**Exercise details**
For each statement (a), (b), and (c), say whether it agrees with the Gemini 3.1 Pro page below, answering yes or no and quoting the words of the page that decide it. (a) Gemini 3.1 Pro leads on ARC-AGI-2. (b) Gemini 3.1 Pro scores higher than Claude Opus on GPQA. (c) Pricing for the Ultra variant has been made public.

--- Selected passage ---

Gemini 3.1 Pro — insidejob

Gemini 3.1 Pro is the strongest all-around model by multiple independent benchmarks — it leads or places top-3 on nearly every major evaluation.

Benchmarks

Benchmark	Score	Rank
SWE-bench Verified	78.8%	Leading (among GA models)
GPQA Diamond	90.8%	#4
ARC-AGI-2	77.1%	#1
LM Arena Elo	1493	#2

Pricing

	Per 1M tokens
Input	$2.00
Output	$12.00

Cheaper than both Claude Opus and GPT-5.4 at the input tier.

Variants

Model	Input/Output (per 1M)	Use case
Gemini 3.1 Pro	$2.00/$12.00	Flagship reasoning
Gemini 3.1 Flash	$0.50/$3.00	Fast, balanced
Gemini 3.1 Flash-Lite	$0.10/$0.40	Ultra-cheap, high volume
Gemini 3.1 Ultra	Premium	Native multimodal reasoning

Strengths

Best price among frontier models ($2/$12)
2M context window — largest of any frontier model
Native multimodal (Ultra variant) — not bolted-on vision
ARC-AGI-2 leader — strongest abstract reasoning

Weaknesses

GPQA trails Claude Opus by 3.5 points
Google’s API ecosystem (Vertex AI) adds complexity vs simpler APIs
Ultra pricing not yet publicly available

Architecture

Native multimodal from the ground up — processes text, images, audio, and video in a single model rather than routing through separate encoders. The 2M context window makes it especially strong for large-document analysis.

--- Listed records ---

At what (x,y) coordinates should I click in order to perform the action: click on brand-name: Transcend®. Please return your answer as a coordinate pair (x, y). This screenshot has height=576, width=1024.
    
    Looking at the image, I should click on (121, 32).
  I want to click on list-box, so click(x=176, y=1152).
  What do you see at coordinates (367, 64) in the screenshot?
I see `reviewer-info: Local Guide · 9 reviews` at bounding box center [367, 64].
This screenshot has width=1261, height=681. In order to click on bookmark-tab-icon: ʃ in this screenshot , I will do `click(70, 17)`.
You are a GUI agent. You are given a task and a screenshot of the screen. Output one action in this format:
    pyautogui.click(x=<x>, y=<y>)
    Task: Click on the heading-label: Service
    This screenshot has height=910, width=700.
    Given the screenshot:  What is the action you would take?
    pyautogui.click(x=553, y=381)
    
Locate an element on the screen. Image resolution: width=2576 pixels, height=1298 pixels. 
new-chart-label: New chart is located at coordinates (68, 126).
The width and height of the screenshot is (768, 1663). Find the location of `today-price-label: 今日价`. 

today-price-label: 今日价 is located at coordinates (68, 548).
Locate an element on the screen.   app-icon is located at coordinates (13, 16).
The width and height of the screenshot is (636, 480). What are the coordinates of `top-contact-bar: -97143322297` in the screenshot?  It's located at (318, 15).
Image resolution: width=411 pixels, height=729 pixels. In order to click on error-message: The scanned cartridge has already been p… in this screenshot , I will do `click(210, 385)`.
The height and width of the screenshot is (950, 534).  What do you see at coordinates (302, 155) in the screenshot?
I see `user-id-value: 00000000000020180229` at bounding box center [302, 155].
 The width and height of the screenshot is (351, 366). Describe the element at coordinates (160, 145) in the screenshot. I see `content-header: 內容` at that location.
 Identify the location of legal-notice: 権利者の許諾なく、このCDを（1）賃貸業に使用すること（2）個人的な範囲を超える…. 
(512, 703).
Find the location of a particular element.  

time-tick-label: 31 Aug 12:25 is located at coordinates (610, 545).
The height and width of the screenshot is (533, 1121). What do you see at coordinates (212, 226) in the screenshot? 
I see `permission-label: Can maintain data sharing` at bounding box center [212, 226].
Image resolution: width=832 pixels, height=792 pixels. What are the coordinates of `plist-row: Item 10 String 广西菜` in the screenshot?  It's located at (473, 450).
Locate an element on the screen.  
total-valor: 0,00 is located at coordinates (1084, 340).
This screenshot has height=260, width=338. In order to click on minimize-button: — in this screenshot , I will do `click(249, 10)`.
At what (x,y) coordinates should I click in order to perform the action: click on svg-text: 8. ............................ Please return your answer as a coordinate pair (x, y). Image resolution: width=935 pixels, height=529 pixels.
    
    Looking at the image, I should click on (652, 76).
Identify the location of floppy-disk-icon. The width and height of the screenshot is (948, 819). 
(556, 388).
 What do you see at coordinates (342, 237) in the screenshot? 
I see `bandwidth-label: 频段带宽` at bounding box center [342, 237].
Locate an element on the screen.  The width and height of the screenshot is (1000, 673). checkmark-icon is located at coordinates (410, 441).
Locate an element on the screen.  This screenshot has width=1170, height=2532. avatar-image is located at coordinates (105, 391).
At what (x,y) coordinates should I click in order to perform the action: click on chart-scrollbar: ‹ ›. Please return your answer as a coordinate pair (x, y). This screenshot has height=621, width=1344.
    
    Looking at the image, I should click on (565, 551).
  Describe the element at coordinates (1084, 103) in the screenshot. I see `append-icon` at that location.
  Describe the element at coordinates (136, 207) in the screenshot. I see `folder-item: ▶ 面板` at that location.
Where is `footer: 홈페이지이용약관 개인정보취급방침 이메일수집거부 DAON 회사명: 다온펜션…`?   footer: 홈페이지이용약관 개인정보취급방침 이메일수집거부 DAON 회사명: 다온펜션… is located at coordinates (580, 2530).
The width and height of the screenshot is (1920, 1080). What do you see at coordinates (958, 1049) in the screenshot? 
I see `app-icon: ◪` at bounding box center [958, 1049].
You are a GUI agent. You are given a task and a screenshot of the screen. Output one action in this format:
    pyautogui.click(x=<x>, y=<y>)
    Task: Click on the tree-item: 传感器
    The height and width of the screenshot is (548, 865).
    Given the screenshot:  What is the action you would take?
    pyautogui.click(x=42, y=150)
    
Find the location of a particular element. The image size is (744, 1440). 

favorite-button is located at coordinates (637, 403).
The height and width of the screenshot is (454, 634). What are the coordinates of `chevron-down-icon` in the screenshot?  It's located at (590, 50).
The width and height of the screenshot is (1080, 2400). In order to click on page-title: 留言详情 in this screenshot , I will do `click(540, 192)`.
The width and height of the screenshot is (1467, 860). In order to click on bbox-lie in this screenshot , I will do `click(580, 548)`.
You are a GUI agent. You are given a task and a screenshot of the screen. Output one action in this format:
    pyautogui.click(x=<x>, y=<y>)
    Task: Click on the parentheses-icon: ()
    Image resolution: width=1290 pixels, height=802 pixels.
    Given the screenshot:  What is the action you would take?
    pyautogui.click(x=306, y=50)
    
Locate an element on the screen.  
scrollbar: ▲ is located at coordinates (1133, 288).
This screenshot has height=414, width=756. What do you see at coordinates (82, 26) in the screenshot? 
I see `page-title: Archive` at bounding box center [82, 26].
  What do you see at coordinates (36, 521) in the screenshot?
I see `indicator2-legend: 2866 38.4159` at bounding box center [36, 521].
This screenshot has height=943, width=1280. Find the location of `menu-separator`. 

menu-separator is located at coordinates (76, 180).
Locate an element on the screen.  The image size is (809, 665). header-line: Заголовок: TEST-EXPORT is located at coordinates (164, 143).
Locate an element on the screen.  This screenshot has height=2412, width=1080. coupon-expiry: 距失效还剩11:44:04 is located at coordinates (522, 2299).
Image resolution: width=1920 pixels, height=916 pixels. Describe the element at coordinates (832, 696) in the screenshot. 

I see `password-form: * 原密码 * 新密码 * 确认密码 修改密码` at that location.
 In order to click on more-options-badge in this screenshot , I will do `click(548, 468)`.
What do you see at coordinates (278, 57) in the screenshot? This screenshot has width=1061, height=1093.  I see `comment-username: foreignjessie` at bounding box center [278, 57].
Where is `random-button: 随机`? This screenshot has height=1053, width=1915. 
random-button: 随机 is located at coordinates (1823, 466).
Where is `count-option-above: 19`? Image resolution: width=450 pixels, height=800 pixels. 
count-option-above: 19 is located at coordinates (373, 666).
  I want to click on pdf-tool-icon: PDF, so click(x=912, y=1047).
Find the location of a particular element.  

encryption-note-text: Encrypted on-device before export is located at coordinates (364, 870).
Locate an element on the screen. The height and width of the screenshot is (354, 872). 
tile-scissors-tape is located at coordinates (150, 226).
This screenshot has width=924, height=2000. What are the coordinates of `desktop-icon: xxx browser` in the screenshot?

---

**Output**
(a) Yes: "ARC-AGI-2 leader — strongest abstract reasoning"
(b) No: "GPQA trails Claude Opus by 3.5 points"
(c) No: "Ultra pricing not yet publicly available"